AntixK / PyTorch-Model-Compare

Compare neural networks by their feature similarity
MIT License
346 stars 37 forks source link

getting spurious "HSIC computation resulted in NANs" #2

Open jprobichaud opened 2 years ago

jprobichaud commented 2 years ago

Thanks for this great little module! I was able to adapt the code to deal with models suitable for speech recognition (mostly transformers and conformers) and I'm learning a lot from the CKA outputs.

One problem I face is that for some models, some layers hit this assert after a certain number of batches. Basically, if I try to pass 300 batches of 32 through the model, I end up with NaN exception around 150 or so. It doesn't seem related to the data because I shuffle the data and get the same exception after the same number of batches.

I guess this is a numerical stability problem perhaps. Is there some assumptions about the range of the layer features and outputs?

AntixK commented 2 years ago

Hi, I am glad that you find this code useful.

Yes, the numerical issues occur mostly due to the features of the two models having different scales. I usually tackle the issue in 2 ways 1) Simply normalize the features (or the autocorrelation matrices) before calculating HSIC 2) Compare only the outputs of normalization layers of the networks. They usually will be well-behaved as they are crucial for network stability.

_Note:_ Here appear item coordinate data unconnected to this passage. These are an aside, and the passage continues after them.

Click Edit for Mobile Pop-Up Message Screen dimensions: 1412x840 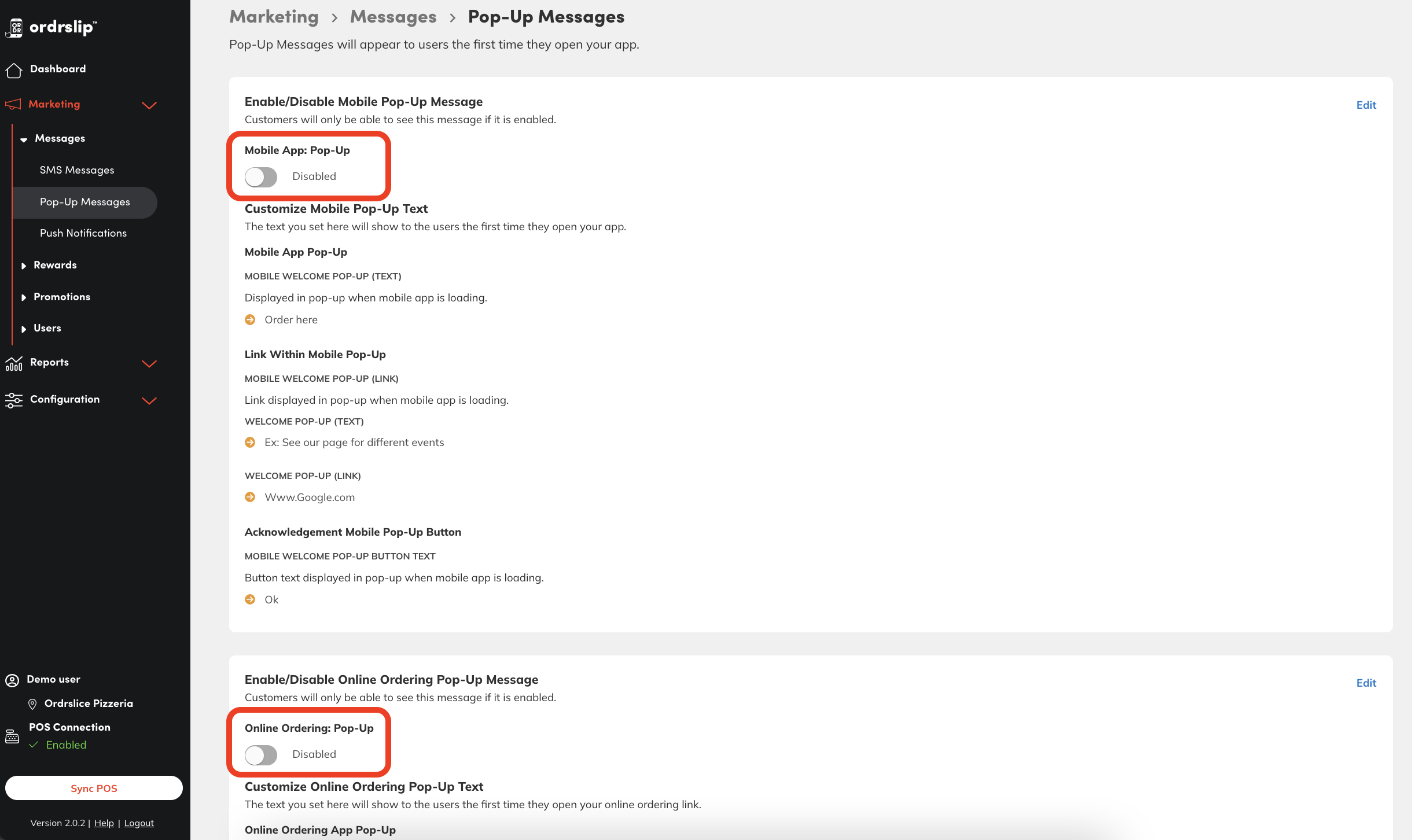click(1366, 105)
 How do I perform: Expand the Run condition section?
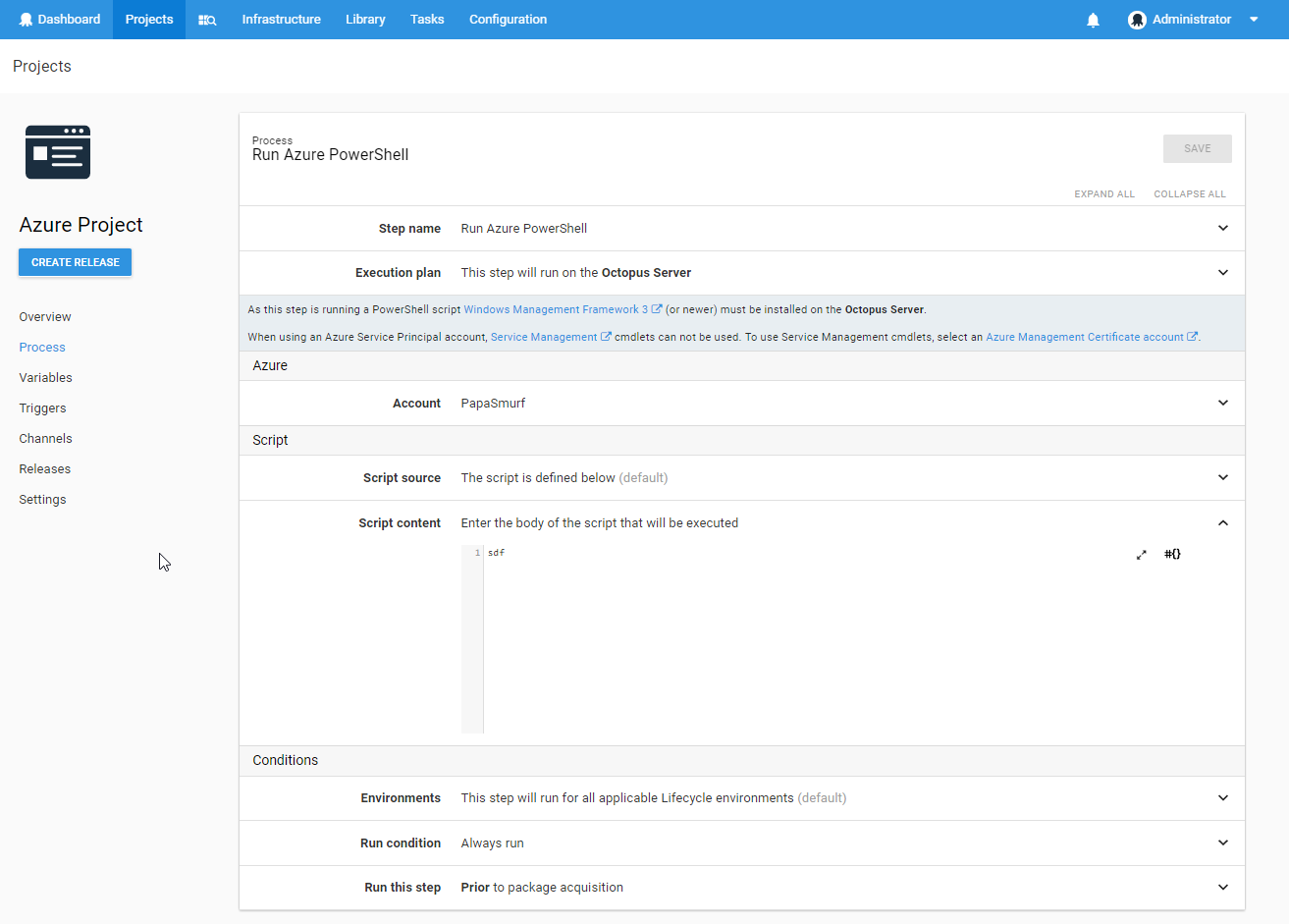click(x=1223, y=842)
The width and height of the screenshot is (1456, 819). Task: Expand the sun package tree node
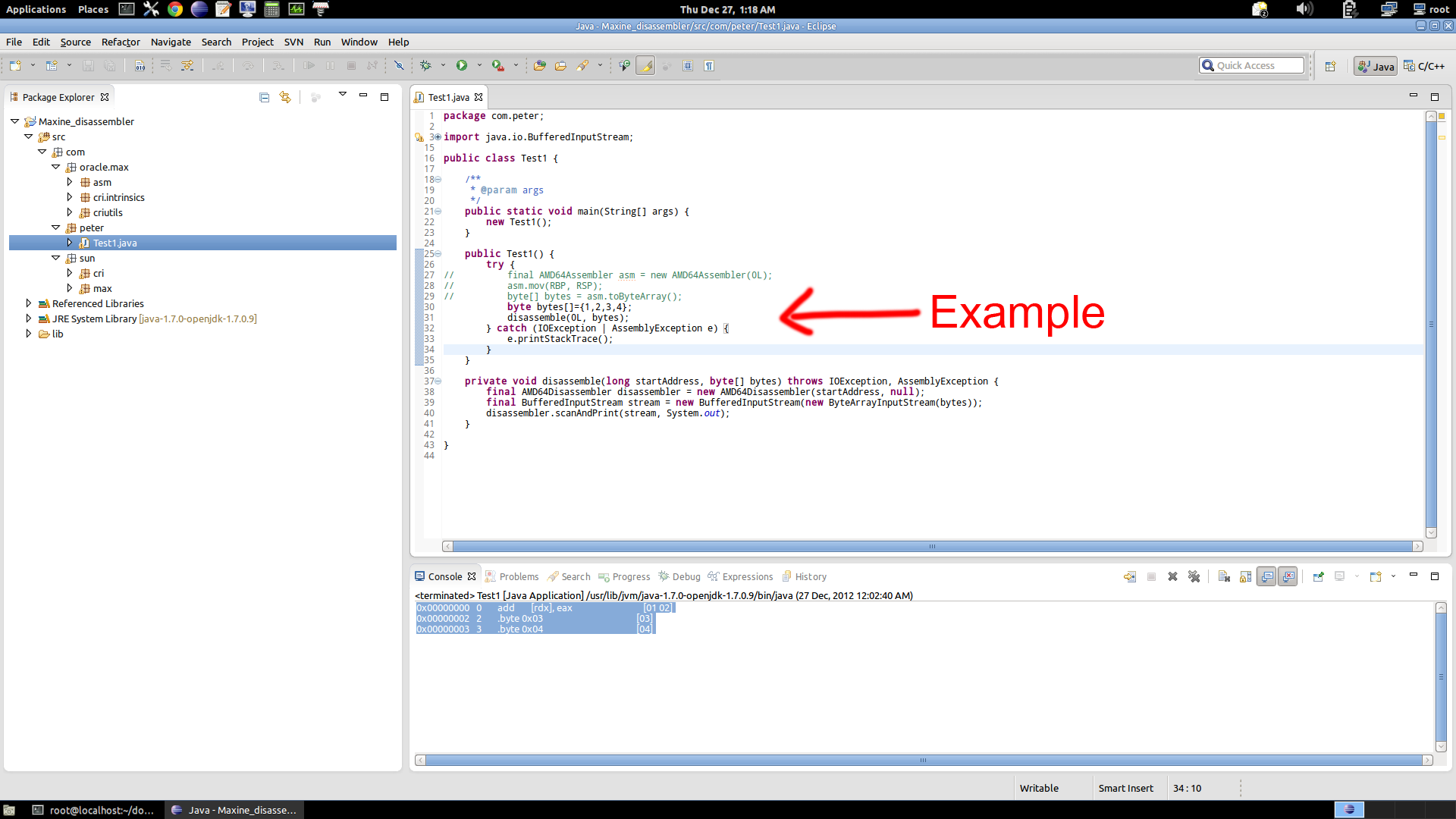pyautogui.click(x=56, y=257)
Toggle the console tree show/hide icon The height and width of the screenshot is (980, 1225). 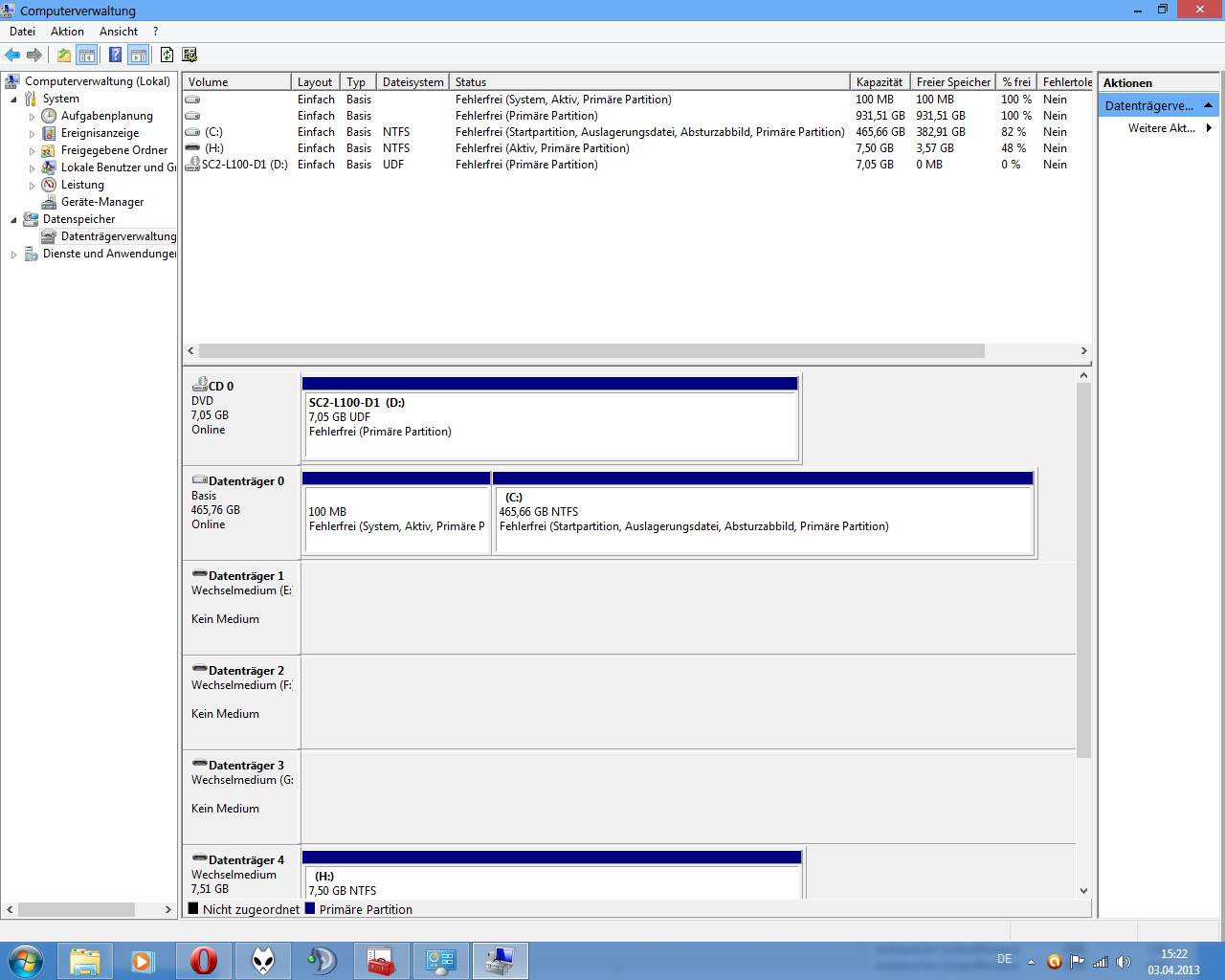click(x=86, y=55)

Let me know if any of these approaches work for you. Also, is your input data normalized in any way?

jprobichaud commented 2 years ago

Thank you for you rapid reply and the advices, I'll give it a shot!

The raw data is audio files, and in my case, the inputs are filter banks and they are being normalized through mean and variance.

phrasenmaeher commented 2 years ago

I have used your code to calculate CKA matrices, and am also facing the hard-to-trace NAN error. As far as feature/matrix normalization is contained, I have tried the following two approaches:

from sklearn.preprocessing import normalize
import numpy as np

def _normalize_matrix(matrix):
        norms = np.linalg.norm(matrix, axis=1)
        matrix /= norms
        return matrix

        # row normalization, axis=0 is column
        # return normalize(matrix, axis=1, norm="l1")

In my experience, it worked best when using the first approach, the number of NANs was strongly reduced. Anyway, are there approaches you would recommend for normalization?

mahdibeit commented 2 years ago

Yeah. I am having the same issue unfortunately. CKA for image networks works flawlessly. However, for the speech dataset that I am trying, HSIC returns NaN values. I tried normalizing the features or the autocorrelation matrices but it did not work.

Maddy12 commented 2 years ago

I am also having the same problem! and normalizing is not helping, but maybe I am normalizing the wrong thing? I amnormalizing the X and Y matrices before being pased to the _HISC method.

bryanbocao commented 1 year ago

I got the same issue: https://github.com/AntixK/PyTorch-Model-Compare/issues/10. Looking for solutions. Thanks!